» INSTRUCTION
Give the records below as a Markdown table with the columns No. and Line, one numbered row per line, leaving out blank lines.

» SUPPLIED MATERIAL
----------
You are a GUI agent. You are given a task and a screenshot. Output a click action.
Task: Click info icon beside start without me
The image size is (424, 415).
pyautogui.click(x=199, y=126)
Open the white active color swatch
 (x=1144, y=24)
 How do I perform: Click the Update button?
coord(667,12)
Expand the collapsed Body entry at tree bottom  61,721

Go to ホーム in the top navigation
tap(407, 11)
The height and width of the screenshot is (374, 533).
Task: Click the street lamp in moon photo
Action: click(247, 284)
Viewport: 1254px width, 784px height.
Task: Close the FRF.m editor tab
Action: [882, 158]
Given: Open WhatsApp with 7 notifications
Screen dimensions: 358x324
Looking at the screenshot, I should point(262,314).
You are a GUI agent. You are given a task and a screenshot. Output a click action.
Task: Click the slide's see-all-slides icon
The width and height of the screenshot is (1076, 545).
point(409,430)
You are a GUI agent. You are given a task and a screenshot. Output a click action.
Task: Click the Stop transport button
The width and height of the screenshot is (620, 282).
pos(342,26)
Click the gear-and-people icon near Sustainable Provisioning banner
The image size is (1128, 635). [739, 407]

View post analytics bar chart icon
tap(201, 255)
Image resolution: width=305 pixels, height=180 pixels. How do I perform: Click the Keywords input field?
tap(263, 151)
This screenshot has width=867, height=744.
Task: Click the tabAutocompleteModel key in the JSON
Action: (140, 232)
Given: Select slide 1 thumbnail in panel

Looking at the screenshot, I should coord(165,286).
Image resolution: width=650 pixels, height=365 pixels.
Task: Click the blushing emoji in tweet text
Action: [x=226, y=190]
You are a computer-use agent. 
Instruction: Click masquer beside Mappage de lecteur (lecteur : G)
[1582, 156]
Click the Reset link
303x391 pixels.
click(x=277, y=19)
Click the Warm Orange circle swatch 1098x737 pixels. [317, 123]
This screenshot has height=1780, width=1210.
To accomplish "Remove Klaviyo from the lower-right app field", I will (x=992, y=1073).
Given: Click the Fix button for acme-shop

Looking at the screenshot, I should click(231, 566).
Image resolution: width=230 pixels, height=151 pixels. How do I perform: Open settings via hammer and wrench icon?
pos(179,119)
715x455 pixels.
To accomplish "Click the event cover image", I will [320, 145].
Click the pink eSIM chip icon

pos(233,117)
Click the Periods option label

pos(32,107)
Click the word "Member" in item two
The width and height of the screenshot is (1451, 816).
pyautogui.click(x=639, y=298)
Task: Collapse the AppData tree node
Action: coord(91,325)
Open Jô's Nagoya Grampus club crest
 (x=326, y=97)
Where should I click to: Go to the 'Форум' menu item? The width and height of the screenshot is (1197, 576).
----------
» ANSWER TO THIS TASK
| No. | Line |
|---|---|
| 1 | You are a GUI agent. You are given a task and a screenshot. Output a click action. |
| 2 | Task: Click info icon beside start without me |
| 3 | The image size is (424, 415). |
| 4 | pyautogui.click(x=199, y=126) |
| 5 | Open the white active color swatch |
| 6 |  (x=1144, y=24) |
| 7 |  How do I perform: Click the Update button? |
| 8 | coord(667,12) |
| 9 | Expand the collapsed Body entry at tree bottom  61,721 |
| 10 | Go to ホーム in the top navigation |
| 11 | tap(407, 11) |
| 12 | The height and width of the screenshot is (374, 533). |
| 13 | Task: Click the street lamp in moon photo |
| 14 | Action: click(247, 284) |
| 15 | Viewport: 1254px width, 784px height. |
| 16 | Task: Close the FRF.m editor tab |
| 17 | Action: [882, 158] |
| 18 | Given: Open WhatsApp with 7 notifications |
| 19 | Screen dimensions: 358x324 |
| 20 | Looking at the screenshot, I should point(262,314). |
| 21 | You are a GUI agent. You are given a task and a screenshot. Output a click action. |
| 22 | Task: Click the slide's see-all-slides icon |
| 23 | The width and height of the screenshot is (1076, 545). |
| 24 | point(409,430) |
| 25 | You are a GUI agent. You are given a task and a screenshot. Output a click action. |
| 26 | Task: Click the Stop transport button |
| 27 | The width and height of the screenshot is (620, 282). |
| 28 | pos(342,26) |
| 29 | Click the gear-and-people icon near Sustainable Provisioning banner |
| 30 | The image size is (1128, 635). [739, 407] |
| 31 | View post analytics bar chart icon |
| 32 | tap(201, 255) |
| 33 | Image resolution: width=305 pixels, height=180 pixels. How do I perform: Click the Keywords input field? |
| 34 | tap(263, 151) |
| 35 | This screenshot has width=867, height=744. |
| 36 | Task: Click the tabAutocompleteModel key in the JSON |
| 37 | Action: (140, 232) |
| 38 | Given: Select slide 1 thumbnail in panel |
| 39 | Looking at the screenshot, I should coord(165,286). |
| 40 | Image resolution: width=650 pixels, height=365 pixels. |
| 41 | Task: Click the blushing emoji in tweet text |
| 42 | Action: [x=226, y=190] |
| 43 | You are a computer-use agent.  |
| 44 | Instruction: Click masquer beside Mappage de lecteur (lecteur : G) |
| 45 | [1582, 156] |
| 46 | Click the Reset link |
| 47 | 303x391 pixels. |
| 48 | click(x=277, y=19) |
| 49 | Click the Warm Orange circle swatch 1098x737 pixels. [317, 123] |
| 50 | This screenshot has height=1780, width=1210. |
| 51 | To accomplish "Remove Klaviyo from the lower-right app field", I will (x=992, y=1073). |
| 52 | Given: Click the Fix button for acme-shop |
| 53 | Looking at the screenshot, I should click(231, 566). |
| 54 | Image resolution: width=230 pixels, height=151 pixels. How do I perform: Open settings via hammer and wrench icon? |
| 55 | pos(179,119) |
| 56 | 715x455 pixels. |
| 57 | To accomplish "Click the event cover image", I will [320, 145]. |
| 58 | Click the pink eSIM chip icon |
| 59 | pos(233,117) |
| 60 | Click the Periods option label |
| 61 | pos(32,107) |
| 62 | Click the word "Member" in item two |
| 63 | The width and height of the screenshot is (1451, 816). |
| 64 | pyautogui.click(x=639, y=298) |
| 65 | Task: Collapse the AppData tree node |
| 66 | Action: coord(91,325) |
| 67 | Open Jô's Nagoya Grampus club crest |
| 68 |  (x=326, y=97) |
| 69 | Where should I click to: Go to the 'Форум' menu item? The width and height of the screenshot is (1197, 576). |